Gay Marriage, the Ten Commandments, and the Rule of Law
I've been thinking about the issue Radley raises about the same-sex marriages in San Francisco as well. And I think he's put his finger (or Insta's I guess) on the puzzle for me too: is it a legitimate form of civil disobedience for an agent of the state to violate a law he or she has sworn to uphold when he or she believes that law to be immoral? My own view is that the constitutional principle at stake trumps the importance of the "rule of law" in such cases. If the Mayor of SF genuinely believes that the current law that prohibts same-sex marriages is unconstitutional, then I see nothing wrong with him attempting to violate that law, peacefully, to make a point. Radley's race analogy is very telling.

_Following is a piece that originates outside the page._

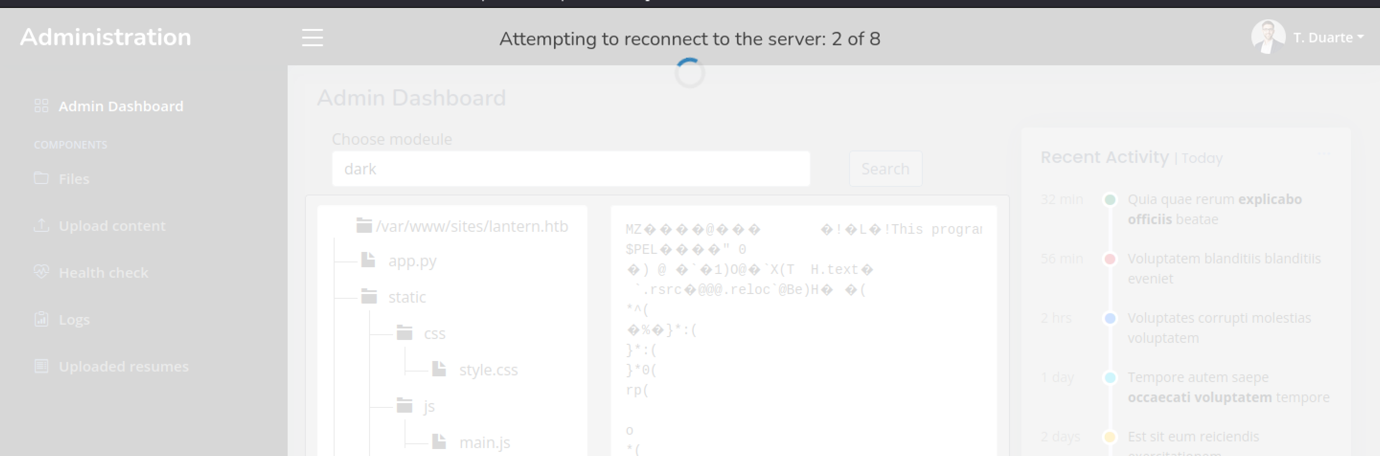Collapse the /var/www/sites/lantern.htb root folder

(365, 226)
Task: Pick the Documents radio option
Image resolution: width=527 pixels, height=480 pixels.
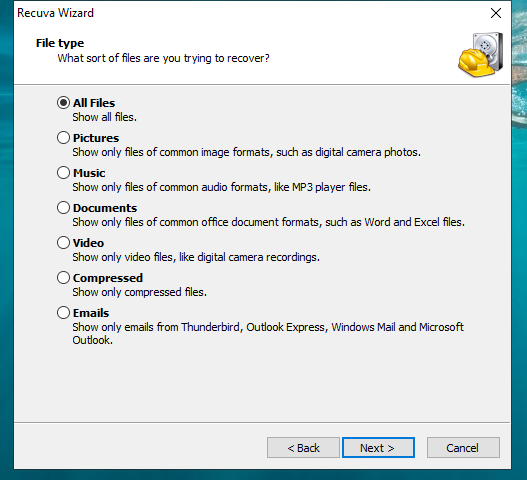Action: click(x=63, y=208)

But here's another fly in the ointment: As Rod Dreher points out in The Corner, what precisely is the difference between this situation and Judge Moore's refusal to remove the Ten Commandments from his courtroom? Surely Judge Moore perceived himself in exactly the same situation as the mayor: caught between obeying the law as written or obeying a more abstract moral/constitutional principle. My own view of the constitution leads me to believe that the mayor is right and Moore is wrong, but that judgment rests on my reading of equal protection and separation of church and state. In some objective sense, I'm not sure there is a difference between the two cases.